━━━ PASSAGE GIVEN ━━━

Length of Greek character string is larger than it should be - c

I'm writing a program and I take a string of Greek characters as input and when I print its len, it outputs its double. For example, if ch="ΑΒ"(greek characters) or ch="αβ",
printf("%d",strlen(ch)); outputs 4 instead of 2. And if ch="ab", it outputs 2. What's going on?

You can use mbstowcs() function to convert multybite string to wide-character string. And then use wcslen() to determine it's length.

Probably because your string is encoded using variable-width character encoding.
In the good old days, we only bothered with 128 different characters: a-z, A-Z, 0-9, and some commas and brackets and control things. Everything was taken care of in 7 bits, and we called it ASCII. Then that wasn't enough and we added some other things like letters with lines or dots on top, and we went to 8 bits (1 byte) and could do any of 256 characters in one byte. (Although people's ideas of what should go in those extra 128 slots varied widely, based on what was most useful in their language - see comment from usr2564301 - and you then had to say whose version you were using for what should be in those extra slots.)
If you had 2 characters in your string, it would be 2 bytes long (plus a null terminator perhaps), always.

━━━ DATASET ━━━

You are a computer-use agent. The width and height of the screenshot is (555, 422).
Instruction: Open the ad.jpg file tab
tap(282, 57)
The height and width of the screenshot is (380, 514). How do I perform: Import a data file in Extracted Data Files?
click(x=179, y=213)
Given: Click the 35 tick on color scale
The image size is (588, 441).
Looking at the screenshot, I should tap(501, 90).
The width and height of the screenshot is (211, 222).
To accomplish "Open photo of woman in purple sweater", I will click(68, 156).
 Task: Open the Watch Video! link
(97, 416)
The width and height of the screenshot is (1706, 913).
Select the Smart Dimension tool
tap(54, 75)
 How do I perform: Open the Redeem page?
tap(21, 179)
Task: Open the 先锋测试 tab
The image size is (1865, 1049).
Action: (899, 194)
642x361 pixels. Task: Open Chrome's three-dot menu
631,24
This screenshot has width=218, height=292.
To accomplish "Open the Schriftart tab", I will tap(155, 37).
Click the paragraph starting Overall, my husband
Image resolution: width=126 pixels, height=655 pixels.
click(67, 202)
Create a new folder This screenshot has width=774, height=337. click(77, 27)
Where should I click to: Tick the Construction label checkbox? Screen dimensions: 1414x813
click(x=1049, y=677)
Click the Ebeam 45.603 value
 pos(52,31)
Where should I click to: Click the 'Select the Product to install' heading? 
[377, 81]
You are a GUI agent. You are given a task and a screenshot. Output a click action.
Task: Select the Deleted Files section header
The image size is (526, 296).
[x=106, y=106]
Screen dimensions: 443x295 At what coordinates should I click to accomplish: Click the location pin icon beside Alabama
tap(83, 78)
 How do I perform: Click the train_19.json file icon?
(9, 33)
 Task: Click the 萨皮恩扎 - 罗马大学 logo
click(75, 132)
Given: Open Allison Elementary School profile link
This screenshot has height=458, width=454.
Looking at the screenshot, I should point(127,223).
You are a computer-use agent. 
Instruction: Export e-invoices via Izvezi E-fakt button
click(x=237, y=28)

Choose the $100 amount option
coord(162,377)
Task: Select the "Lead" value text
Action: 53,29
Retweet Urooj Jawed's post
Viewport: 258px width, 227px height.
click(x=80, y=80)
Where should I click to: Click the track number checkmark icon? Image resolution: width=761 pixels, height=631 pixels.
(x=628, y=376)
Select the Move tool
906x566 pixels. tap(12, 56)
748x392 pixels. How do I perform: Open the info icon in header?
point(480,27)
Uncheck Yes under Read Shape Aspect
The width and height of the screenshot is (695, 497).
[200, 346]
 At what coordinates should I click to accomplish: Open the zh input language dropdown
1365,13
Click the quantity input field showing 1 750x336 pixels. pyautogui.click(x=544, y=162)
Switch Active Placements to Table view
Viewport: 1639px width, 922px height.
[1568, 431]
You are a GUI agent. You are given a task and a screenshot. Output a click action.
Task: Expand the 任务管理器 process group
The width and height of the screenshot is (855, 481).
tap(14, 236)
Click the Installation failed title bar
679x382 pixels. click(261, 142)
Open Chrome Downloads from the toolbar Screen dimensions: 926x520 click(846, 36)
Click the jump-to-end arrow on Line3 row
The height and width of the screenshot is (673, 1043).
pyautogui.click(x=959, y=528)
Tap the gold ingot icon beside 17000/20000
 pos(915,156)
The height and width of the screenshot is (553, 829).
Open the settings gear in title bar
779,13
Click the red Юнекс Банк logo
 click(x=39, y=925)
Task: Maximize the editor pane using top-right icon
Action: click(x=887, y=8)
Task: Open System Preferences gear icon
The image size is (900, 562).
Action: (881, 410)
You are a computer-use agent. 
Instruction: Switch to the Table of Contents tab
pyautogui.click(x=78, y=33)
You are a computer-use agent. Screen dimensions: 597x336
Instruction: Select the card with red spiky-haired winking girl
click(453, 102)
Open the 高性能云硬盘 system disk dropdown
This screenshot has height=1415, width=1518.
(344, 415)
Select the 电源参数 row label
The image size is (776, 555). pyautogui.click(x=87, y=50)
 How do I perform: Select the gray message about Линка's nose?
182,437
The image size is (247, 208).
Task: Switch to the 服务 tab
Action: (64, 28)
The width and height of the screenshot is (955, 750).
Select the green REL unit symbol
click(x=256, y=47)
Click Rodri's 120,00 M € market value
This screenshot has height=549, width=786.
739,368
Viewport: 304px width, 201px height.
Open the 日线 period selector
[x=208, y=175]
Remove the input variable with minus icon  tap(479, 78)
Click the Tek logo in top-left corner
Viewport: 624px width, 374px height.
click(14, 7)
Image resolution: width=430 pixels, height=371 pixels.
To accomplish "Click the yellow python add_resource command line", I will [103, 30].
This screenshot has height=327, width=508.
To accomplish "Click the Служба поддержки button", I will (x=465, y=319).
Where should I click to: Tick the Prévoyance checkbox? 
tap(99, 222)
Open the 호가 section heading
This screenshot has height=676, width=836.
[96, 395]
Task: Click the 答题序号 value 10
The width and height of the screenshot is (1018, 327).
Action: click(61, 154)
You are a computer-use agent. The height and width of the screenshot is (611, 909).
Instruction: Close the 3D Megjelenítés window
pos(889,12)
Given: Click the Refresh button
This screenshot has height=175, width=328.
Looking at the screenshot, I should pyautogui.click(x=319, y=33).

━━━

- _THE EXERCISE_: Can you carry on the forum thread about Greek strings in C reporting double their length, picking up after its last sentence?

- _REPLY TO THE EXERCISE_:
But then people woke up to the fact that English isn't the only language in the world, and there were in fact thousands of letters in hundreds of languages around the globe. Now what to do?
Well, we could say there are only about 65,000 characters that interest us, and encode all letters in two bytes. There are some encoding formats that do this. A two-letter string will then always be 4 bytes (um, perhaps with some byte order mark at the front, and maybe a null terminator at the end). Two problems: a) not very backwards compatible with ASCII, and b) wasteful of bytes if most text is stuff that is in the good ol' ASCII character set anyway.
Step in UTF-8, which I'll wager is what your string is using for its encoding, or something similar. ASCII characters, like 'a' and 'b', are encoded with one byte, and more exotic characters (--blush-- from an English-speaking perspective) take up more than one byte, of which the first byte is to say "what follows is to be taken along with this byte to represent a letter". So you get variable-width encoding. So the length of a two-letter string will be at least two bytes, but if it includes non-ASCII characters, it'll be more.

Related

Convert a `char *` to UTF-8 in C, or when using xmlwriter?

I'm using libxml/xmlwriter to generate an XML file within a program.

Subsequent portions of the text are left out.